U.S. Court of Appeals for the Fifth Circuit, 2015

United States v. Jose De La Cruz-Gutierrez

United States v. Jose De La Cruz-Gutierrez
U.S. Court of Appeals for the Fifth Circuit · Decided July 15, 2015 · Davis, Haynes, Costa
609 F. App'x 263

United States v. Jose De La Cruz-Gutierrez

Opinion

PER CURIAM: *

Jose Manuel De La Cruz-Gutierrez (De La Cruz) appeals the 46-month sentence of imprisonment imposed following his guilty plea to being an alien illegally present in the United States following deportation. 8 U.S.C. § 1326(a) and (b). He contends that the district court erroneously applied a 16-level enhancement pursuant to U.S.S.G. § 2L1.2(b)(1)(A)© based on his prior Pennsylvania conviction of manufacturing, delivering, or possessing with the intent to manufacture or deliver cocaine.

De La Cruz first argues that the Pennsylvania statutory provision under which he was convicted does not constitute a “drug trafficking offense” under § 2L1.2 because it criminalizes the distribution of cocaine without remuneration. We recently rejected the same argument in United States v. Martinez-Lugo, 782 F.3d 198, 204-05 (5th Cir. 2015).

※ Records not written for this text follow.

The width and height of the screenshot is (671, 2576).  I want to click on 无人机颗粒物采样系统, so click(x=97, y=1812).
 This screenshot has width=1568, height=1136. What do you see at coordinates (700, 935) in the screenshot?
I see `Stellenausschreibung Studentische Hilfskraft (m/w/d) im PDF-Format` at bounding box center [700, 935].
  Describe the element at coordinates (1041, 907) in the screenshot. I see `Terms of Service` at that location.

De La Cruz also argues that Pennsylvania delivery does not qualify as a § 2L1.2 drug trafficking offense because a conviction under the state statute could rest upon administering a narcotic, an act not included in the Guidelines offense. In United States v. Teran-Salas, 767 F.3d 453, 460 (5th Cir. 2014), cert. denied, — U.S.-, 135 S.Ct. 1892, 191 L.Ed.2d 767 (2015), we required “a realistic probability, not a theoretical possibility, that the State would apply its statute to conduct that falls outside the generic definition of a crime.” De La Cruz argues only that the available state documents do not preclude the possibility that his conviction was for administering or possessing with the intent to administer. He presents no situation in a case or his own case in which Pennsylvania courts have construed the Pennsylvania statute in such a way. As in Teran-Salas, this theoretical possibility is insufficient to show error in the application of the § 2L1.2(b)(1)(A)© enhancement. See Ter-an-Salas, 767 F.3d at 460.

AFFIRMED.

*

Pursuant to 5th Cir. R. 47.5, the court has determined that this opinion should not be published and is not precedent except under the limited circumstances set forth in 5th Cir. R. 47.5.4.